GV 99.9 (DZGV)
- Mataasnakahoy; Philippines;
- Broadcast area: Southern Luzon and surrounding areas
- Frequency: 99.9 MHz
- Branding: GV 99.9

Programming
- Languages: English, Filipino
- Format: CHR, OPM

Ownership
- Owner: Apollo Broadcast Investors; (Mediascape Inc.);
- Sister stations: 98.5 Cool FM

History
- First air date: February 24, 1996
- Call sign meaning: Galang and Villegas

Technical information
- Licensing authority: NTC
- Class: A/B/C/D/E
- Power: 5,000 watts
- ERP: 10,000 watts

Links

= DZGV =

Radio station in Batangas, Philippines

DZGV (99.9 FM), broadcasting as GV 99.9, is a radio station owned and operated by GV Radios Network Corporation, a subsidiary of Apollo Broadcast Investors. The station's studio is located at the 2nd floor, Cristina Bldg., V.Templo St., Mataasnakahoy; while its transmitter is located atop of Mt. Banoy, Batangas City.
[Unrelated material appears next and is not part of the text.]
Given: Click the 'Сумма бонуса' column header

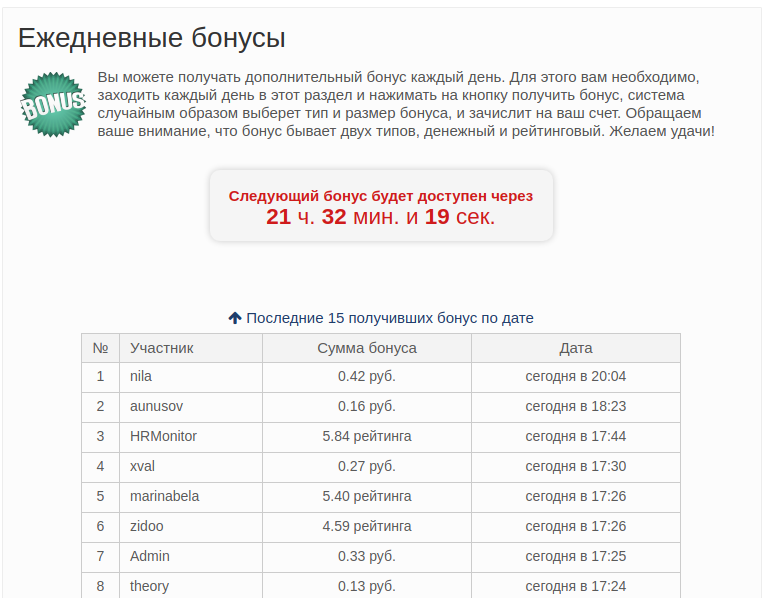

GV 99.9 formerly had a sister station based in Sto. Tomas with the call letters DWEG. Initially known as Smile 89.5, it first signed on in 2010 to serve the extreme northern Batangas and western Laguna market. In March 2018, it was converted into a relay of GV 99.9, thus carrying the branding GV 99.9. It went off the air in late 2018 due to cost-cutting measures and its transmitter being disabled by Tropical Storm Usman.